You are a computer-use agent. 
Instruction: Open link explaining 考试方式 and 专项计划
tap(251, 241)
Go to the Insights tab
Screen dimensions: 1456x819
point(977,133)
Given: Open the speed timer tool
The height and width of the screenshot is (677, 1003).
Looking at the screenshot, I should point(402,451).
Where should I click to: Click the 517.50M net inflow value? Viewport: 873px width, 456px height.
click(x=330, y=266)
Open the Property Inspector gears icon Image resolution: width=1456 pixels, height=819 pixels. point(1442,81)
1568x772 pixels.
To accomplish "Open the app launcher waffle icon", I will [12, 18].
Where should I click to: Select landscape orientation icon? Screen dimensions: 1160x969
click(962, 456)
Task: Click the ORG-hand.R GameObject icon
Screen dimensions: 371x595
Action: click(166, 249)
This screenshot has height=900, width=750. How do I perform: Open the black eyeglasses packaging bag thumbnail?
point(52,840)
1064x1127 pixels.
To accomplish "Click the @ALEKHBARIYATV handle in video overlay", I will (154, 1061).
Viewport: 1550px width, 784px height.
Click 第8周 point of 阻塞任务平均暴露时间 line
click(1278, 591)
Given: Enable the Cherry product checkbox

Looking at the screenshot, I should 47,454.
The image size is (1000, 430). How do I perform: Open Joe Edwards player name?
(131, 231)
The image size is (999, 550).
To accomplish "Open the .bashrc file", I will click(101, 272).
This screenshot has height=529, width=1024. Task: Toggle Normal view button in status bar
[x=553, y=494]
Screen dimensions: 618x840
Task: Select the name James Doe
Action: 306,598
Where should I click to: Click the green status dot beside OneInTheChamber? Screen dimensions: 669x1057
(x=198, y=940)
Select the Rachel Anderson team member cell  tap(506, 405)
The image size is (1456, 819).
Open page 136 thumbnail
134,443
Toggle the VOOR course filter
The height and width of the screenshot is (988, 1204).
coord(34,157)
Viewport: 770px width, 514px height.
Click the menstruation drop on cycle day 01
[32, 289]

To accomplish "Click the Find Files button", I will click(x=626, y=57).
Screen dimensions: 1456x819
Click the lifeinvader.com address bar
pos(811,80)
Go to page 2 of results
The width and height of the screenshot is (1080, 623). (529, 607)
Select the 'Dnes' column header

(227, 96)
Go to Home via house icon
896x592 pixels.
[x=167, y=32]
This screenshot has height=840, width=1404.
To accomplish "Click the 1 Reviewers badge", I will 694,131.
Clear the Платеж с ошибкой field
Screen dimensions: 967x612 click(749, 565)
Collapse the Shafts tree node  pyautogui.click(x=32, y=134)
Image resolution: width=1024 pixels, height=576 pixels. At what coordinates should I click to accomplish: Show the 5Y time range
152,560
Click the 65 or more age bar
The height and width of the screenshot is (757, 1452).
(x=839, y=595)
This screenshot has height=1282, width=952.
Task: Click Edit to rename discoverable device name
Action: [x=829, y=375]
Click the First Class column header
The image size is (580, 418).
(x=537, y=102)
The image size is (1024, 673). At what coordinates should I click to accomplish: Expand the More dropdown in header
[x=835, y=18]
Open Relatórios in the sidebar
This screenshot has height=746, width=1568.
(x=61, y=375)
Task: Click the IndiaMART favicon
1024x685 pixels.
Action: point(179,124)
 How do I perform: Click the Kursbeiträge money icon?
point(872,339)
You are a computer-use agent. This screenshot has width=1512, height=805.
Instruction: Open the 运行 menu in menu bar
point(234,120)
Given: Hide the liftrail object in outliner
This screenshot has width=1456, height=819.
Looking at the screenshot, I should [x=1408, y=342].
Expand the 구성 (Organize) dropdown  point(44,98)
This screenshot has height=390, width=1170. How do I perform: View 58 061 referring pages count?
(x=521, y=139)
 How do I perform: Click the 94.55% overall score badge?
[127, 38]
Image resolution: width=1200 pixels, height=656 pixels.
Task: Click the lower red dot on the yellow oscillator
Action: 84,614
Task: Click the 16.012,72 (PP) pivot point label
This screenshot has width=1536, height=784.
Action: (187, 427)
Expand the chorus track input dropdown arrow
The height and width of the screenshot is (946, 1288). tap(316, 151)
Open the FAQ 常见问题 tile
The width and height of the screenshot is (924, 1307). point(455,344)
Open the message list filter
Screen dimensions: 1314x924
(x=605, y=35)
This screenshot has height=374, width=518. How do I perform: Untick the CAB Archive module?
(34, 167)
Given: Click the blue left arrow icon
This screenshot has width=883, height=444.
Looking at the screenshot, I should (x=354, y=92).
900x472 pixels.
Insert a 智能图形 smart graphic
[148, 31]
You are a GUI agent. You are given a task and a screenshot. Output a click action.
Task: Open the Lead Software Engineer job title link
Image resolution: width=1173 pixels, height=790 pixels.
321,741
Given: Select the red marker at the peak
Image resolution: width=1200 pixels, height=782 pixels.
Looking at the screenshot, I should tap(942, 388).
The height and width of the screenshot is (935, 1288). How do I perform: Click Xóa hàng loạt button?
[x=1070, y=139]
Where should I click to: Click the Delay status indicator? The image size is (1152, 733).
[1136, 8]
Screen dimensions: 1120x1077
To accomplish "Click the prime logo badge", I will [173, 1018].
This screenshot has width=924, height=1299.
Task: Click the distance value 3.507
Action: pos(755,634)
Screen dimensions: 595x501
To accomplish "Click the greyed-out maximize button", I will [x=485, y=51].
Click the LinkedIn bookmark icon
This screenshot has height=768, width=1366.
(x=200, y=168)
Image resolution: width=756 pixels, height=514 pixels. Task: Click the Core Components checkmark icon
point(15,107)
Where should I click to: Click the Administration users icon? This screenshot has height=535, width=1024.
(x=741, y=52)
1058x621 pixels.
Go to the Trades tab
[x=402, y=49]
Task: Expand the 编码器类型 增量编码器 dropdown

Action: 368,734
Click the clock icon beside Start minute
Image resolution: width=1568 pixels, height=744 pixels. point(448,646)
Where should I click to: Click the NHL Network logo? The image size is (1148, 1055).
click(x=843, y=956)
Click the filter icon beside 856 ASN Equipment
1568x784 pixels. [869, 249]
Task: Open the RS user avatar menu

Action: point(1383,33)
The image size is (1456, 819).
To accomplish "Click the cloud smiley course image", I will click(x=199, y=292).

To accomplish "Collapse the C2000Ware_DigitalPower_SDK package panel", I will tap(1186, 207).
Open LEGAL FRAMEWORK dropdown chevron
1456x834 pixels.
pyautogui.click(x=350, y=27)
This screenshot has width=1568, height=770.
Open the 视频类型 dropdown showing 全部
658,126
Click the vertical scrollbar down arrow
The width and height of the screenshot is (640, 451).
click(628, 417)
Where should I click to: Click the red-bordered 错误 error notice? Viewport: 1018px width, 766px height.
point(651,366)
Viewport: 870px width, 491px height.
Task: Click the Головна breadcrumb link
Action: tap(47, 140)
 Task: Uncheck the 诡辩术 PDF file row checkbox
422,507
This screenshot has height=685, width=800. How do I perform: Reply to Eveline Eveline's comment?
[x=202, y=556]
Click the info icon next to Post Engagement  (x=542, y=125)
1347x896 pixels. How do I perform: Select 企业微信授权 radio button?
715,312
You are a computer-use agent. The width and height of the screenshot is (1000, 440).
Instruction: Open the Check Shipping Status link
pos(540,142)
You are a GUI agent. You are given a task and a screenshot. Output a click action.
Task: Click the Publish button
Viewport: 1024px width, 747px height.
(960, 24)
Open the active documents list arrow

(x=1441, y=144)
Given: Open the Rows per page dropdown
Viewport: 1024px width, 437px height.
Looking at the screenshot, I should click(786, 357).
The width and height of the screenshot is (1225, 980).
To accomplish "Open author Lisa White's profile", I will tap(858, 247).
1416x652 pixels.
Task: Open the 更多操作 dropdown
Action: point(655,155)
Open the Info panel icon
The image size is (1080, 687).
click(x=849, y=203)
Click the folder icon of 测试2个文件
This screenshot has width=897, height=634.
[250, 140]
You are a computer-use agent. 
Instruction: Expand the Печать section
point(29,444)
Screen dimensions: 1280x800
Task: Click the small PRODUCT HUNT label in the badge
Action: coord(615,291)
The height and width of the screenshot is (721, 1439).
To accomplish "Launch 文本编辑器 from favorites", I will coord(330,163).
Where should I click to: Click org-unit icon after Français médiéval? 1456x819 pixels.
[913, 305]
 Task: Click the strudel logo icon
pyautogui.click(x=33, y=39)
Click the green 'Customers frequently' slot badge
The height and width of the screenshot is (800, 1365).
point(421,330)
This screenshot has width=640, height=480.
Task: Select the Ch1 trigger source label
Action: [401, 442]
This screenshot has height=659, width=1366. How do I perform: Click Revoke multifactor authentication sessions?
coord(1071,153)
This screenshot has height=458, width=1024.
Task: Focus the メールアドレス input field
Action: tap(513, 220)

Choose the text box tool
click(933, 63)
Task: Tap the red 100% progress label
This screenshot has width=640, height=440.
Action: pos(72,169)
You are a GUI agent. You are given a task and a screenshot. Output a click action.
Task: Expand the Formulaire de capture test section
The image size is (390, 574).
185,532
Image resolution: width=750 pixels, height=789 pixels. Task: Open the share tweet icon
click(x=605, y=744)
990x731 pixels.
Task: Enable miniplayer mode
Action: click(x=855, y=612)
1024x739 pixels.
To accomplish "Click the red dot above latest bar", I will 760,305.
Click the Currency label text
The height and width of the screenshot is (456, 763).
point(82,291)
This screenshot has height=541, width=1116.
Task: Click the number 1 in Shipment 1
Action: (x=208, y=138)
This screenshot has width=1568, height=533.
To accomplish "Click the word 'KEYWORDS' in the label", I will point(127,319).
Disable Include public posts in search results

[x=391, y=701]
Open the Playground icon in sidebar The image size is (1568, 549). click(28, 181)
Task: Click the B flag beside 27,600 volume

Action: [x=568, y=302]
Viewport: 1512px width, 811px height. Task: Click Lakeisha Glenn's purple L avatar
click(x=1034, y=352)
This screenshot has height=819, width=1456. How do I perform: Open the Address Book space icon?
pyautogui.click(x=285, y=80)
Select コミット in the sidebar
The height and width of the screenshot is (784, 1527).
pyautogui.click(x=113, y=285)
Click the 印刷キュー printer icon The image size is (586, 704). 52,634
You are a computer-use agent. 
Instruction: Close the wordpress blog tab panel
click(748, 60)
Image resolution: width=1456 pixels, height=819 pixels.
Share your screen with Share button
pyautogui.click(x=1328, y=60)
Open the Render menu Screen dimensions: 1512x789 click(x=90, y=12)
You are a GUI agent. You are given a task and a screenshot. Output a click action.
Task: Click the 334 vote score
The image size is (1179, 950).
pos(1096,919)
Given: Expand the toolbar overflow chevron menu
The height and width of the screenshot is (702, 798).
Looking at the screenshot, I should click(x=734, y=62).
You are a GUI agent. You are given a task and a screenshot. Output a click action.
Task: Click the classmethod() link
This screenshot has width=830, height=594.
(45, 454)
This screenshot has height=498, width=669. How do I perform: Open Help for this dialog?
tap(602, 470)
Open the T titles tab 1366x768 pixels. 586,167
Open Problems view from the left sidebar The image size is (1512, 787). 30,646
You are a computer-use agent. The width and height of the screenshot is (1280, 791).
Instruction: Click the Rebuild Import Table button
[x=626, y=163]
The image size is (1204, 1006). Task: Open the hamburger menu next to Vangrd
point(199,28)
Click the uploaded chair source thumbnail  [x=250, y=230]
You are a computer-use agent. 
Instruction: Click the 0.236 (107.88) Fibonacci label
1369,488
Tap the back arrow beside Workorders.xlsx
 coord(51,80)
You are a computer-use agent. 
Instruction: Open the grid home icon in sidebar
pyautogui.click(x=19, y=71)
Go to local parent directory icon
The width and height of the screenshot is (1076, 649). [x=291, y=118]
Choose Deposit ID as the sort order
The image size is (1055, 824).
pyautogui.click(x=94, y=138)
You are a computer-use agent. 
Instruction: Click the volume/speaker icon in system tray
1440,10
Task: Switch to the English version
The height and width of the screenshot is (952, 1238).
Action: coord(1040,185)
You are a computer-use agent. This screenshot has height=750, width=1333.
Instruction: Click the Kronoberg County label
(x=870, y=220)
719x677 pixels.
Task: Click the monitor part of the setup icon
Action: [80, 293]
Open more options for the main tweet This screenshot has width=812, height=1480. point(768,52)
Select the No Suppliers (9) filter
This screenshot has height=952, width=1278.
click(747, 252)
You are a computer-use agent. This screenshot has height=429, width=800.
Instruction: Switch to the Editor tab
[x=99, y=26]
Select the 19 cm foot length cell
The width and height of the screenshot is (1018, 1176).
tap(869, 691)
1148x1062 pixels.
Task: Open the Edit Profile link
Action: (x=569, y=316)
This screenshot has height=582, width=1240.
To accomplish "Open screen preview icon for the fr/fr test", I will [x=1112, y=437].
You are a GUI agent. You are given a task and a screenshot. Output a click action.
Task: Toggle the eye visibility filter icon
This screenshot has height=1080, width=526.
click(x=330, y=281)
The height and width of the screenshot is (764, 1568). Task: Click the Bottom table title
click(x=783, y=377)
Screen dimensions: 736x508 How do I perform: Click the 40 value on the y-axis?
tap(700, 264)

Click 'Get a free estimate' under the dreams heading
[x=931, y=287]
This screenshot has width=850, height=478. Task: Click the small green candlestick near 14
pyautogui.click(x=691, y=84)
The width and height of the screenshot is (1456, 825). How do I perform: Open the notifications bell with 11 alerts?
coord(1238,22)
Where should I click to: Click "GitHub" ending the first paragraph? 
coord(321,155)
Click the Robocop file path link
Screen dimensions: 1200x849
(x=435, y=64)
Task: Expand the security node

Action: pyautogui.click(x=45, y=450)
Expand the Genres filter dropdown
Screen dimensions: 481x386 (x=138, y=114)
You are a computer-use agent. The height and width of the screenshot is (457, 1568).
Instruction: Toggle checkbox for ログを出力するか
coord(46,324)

Written task. Copy the rows starting at the line containing "Image resolution: width=750" and ending at the line containing "Open Problems view", reproducing them verbatim with both end lines included.

Task output.
Image resolution: width=750 pixels, height=789 pixels. Task: Open the share tweet icon
click(x=605, y=744)
990x731 pixels.
Task: Enable miniplayer mode
Action: click(x=855, y=612)
1024x739 pixels.
To accomplish "Click the red dot above latest bar", I will 760,305.
Click the Currency label text
The height and width of the screenshot is (456, 763).
point(82,291)
This screenshot has height=541, width=1116.
Task: Click the number 1 in Shipment 1
Action: (x=208, y=138)
This screenshot has width=1568, height=533.
To accomplish "Click the word 'KEYWORDS' in the label", I will point(127,319).
Disable Include public posts in search results

[x=391, y=701]
Open the Playground icon in sidebar The image size is (1568, 549). click(28, 181)
Task: Click the B flag beside 27,600 volume

Action: [x=568, y=302]
Viewport: 1512px width, 811px height. Task: Click Lakeisha Glenn's purple L avatar
click(x=1034, y=352)
This screenshot has height=819, width=1456. How do I perform: Open the Address Book space icon?
pyautogui.click(x=285, y=80)
Select コミット in the sidebar
The height and width of the screenshot is (784, 1527).
pyautogui.click(x=113, y=285)
Click the 印刷キュー printer icon The image size is (586, 704). 52,634
You are a computer-use agent. 
Instruction: Close the wordpress blog tab panel
click(748, 60)
Image resolution: width=1456 pixels, height=819 pixels.
Share your screen with Share button
pyautogui.click(x=1328, y=60)
Open the Render menu Screen dimensions: 1512x789 click(x=90, y=12)
You are a GUI agent. You are given a task and a screenshot. Output a click action.
Task: Click the 334 vote score
The image size is (1179, 950).
pos(1096,919)
Given: Expand the toolbar overflow chevron menu
The height and width of the screenshot is (702, 798).
Looking at the screenshot, I should click(x=734, y=62).
You are a GUI agent. You are given a task and a screenshot. Output a click action.
Task: Click the classmethod() link
This screenshot has width=830, height=594.
(45, 454)
This screenshot has height=498, width=669. How do I perform: Open Help for this dialog?
tap(602, 470)
Open the T titles tab 1366x768 pixels. 586,167
Open Problems view from the left sidebar The image size is (1512, 787). 30,646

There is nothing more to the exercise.